Das FG konnte die Frage der verdeckten Gewinnausschüttung anhand des Abschn. 23 Abs. 2 Nr. 2 KStR 1964 prüfen, obwohl es sich dabei um eine Verwaltungsanweisung handelt. Verwaltungsanweisungen sind keine Rechtsnormen und binden nur die nachgeordneten Verwaltungsbehörden, nicht aber die Gerichte (Art. 20 Abs. 3 und Art. 97 des Grundgesetzes - GG -). Bei der Regelung in Abschn. 23 Abs. 2 Nr. 2 KStR 1964 handelt es sich jedoch nicht um eine norminterpretierende Anweisung. In ihr schlagen sich vielmehr der Finanzverwaltung zugängliche Erfahrungen zu der Frage nieder, inwieweit der Gewinn des mit einer Konzessionsabgabe belasteten Betriebs gewerblicher Art unter dem Gesichtspunkt des Betriebsvergleichs angemessen erscheint. Bei der Richtlinienregelung handelt es sich um verdichtetes Tatsachenmaterial, das das FG zu berücksichtigen hatte. Die Klägerin hat gegen die Vergleichswerte, wie sie sich aus Abschn. 23 Abs. 2 Nr. 2 KStR 1964 ergeben, keine Einwendungen erhoben.

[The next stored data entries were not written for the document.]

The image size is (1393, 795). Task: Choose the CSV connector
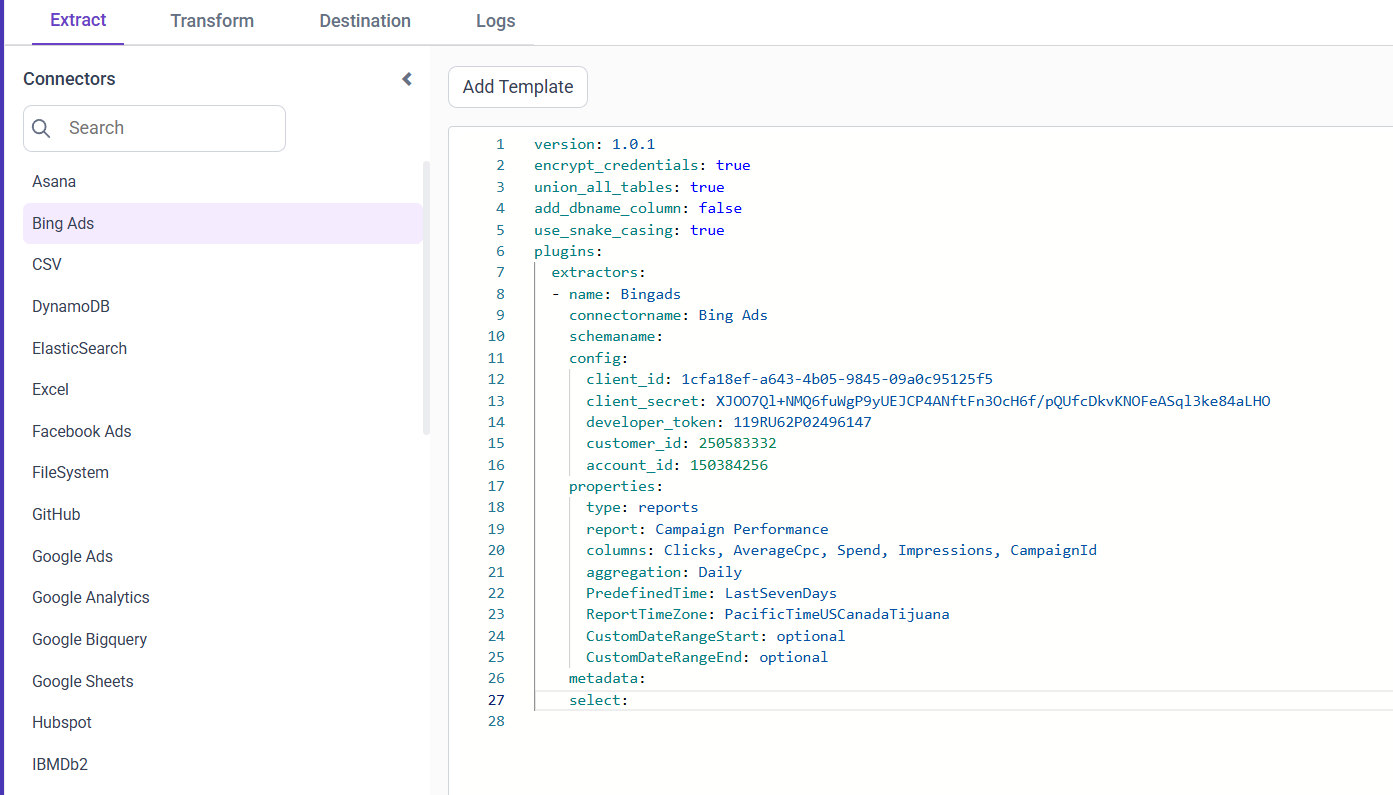[46, 264]
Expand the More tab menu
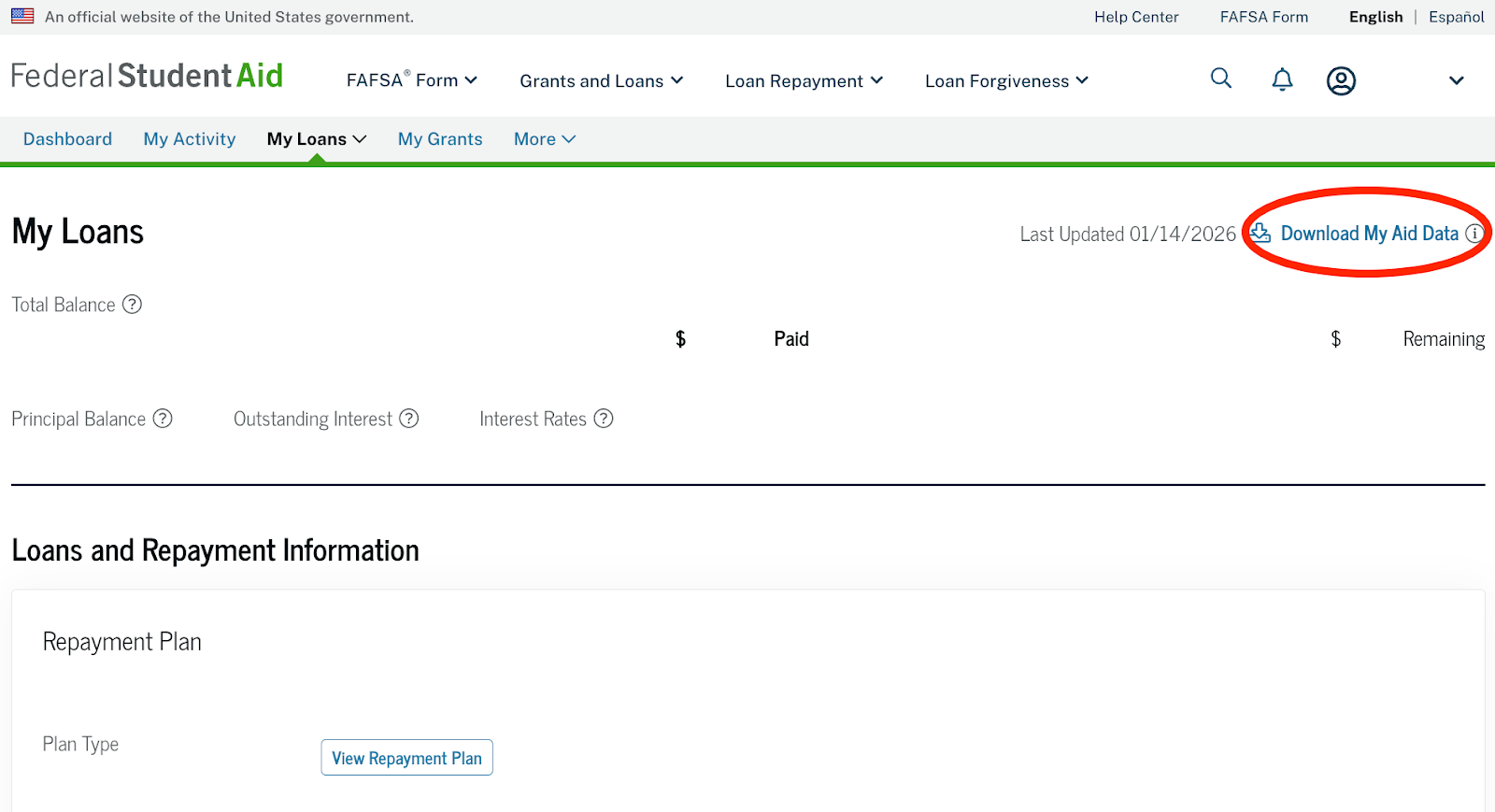Viewport: 1495px width, 812px height. point(545,139)
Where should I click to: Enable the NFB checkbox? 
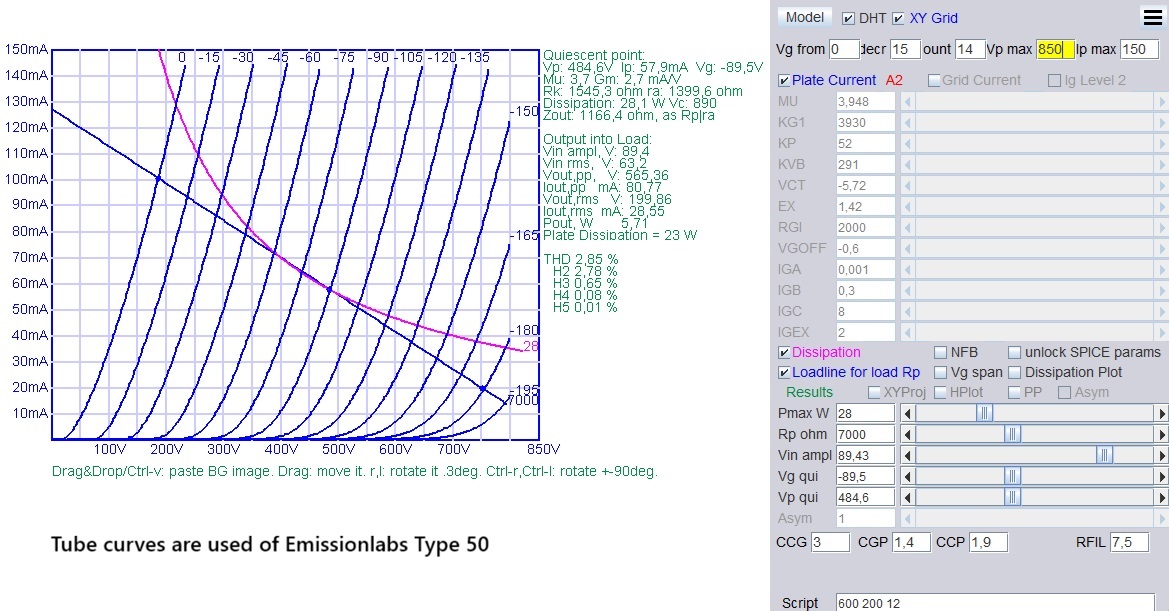[940, 352]
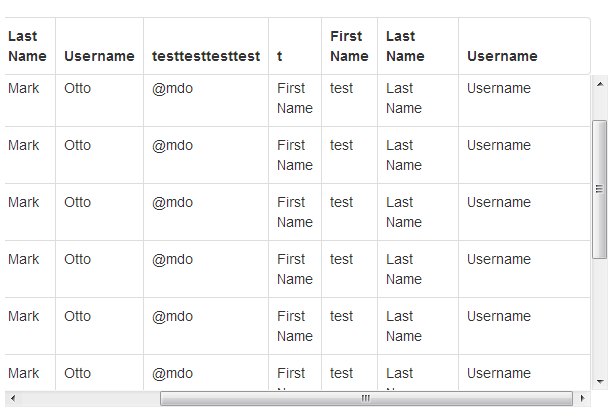Click the horizontal scrollbar right arrow
The width and height of the screenshot is (612, 419).
pos(582,398)
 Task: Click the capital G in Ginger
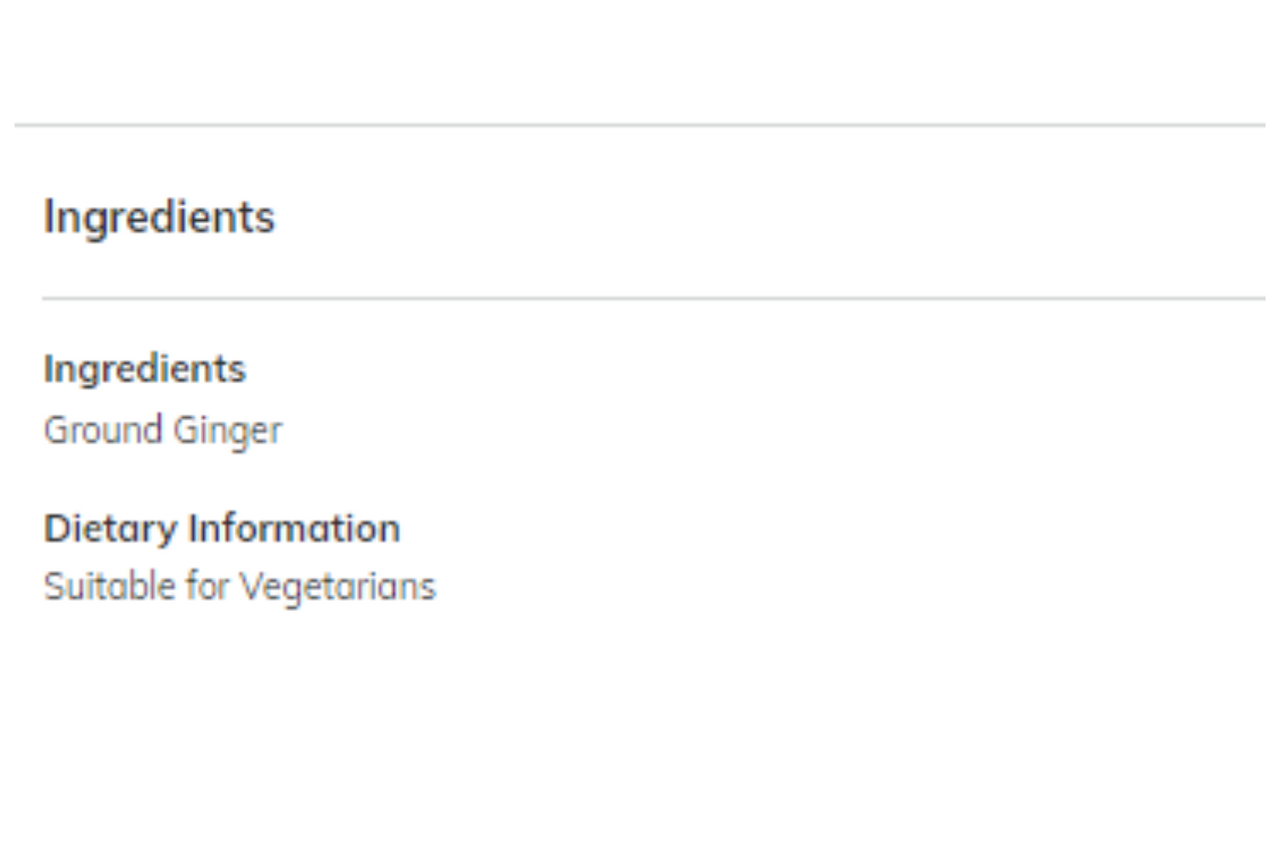coord(184,430)
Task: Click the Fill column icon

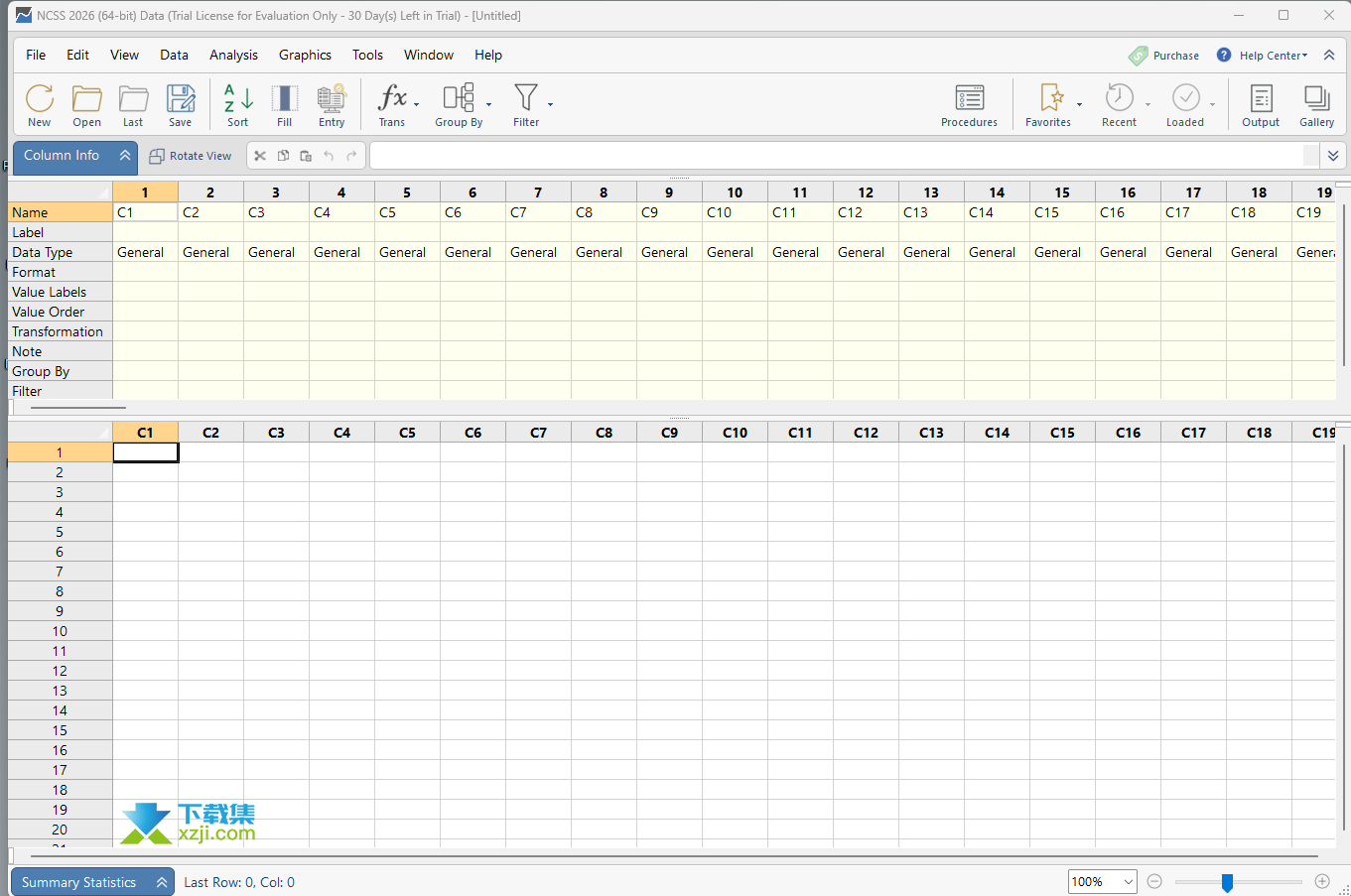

Soweit die Klägerin geltend macht, daß die verdeckte Gewinnausschüttung nicht von der Erzielung eines bestimmten Mindestgewinns abhängig gemacht werden dürfe, greifen ihre Einwendungen nicht durch. Prüfungskriterium für eine verdeckte Gewinnausschüttung bei Leistungen an einen Gesellschafter ist nach der Rechtsprechung neben dem Preis, der sich am Markt erzielen läßt, auch das Streben nach einer angemessenen Verzinsung des eingesetzten Kapitals (BFH-Urteil vom 19. März 1975 I R 137/73, BFHE 116, 12, BStBl II 1975, 722). Dies findet in den KStR 1964 Berücksichtigung, wenn dort für die angemessene Höhe der Konzessionsabgaben sowohl auf bestimmte Prozentsätze der Roheinnahmen (Abschn. 23 Abs. 2 Nr. 1 KStR 1964) als auch auf einen Mindestgewinn abgestellt wird (Abschn. 23 Abs. 2 Nr. 2 KStR 1964). Es entspricht zudem den Besonderheiten der Konzessionsabgaben, wenn ihre Angemessenheit von der Erzielung eines bestimmten Gewinns des Versorgungsunternehmens abhängig gemacht wird. Die Trägerkörperschaft und das Versorgungsunternehmen gehen in der Regel eine auf längere Dauer begründete Gemeinschaft ein, in der eine wechselseitige Förderung stattfindet (Gewährung der Benutzung des Verkehrsraums, Übernahme der öffentlich-rechtlichen Versorgungspflicht der Gemeinde; vgl. auch BFH-Urteil vom 29. Mai 1968 I 46/65, BFHE 93, 57, BStBl II 1968, 692). Auch im Verhältnis zu unabhängigen Dritten würde in diesem Fall ein Interessenausgleich stattfinden, der auf die Dauer einen bestimmten Mindestgewinn des mit der Konzessionsabgabe belasteten Partners garantiert.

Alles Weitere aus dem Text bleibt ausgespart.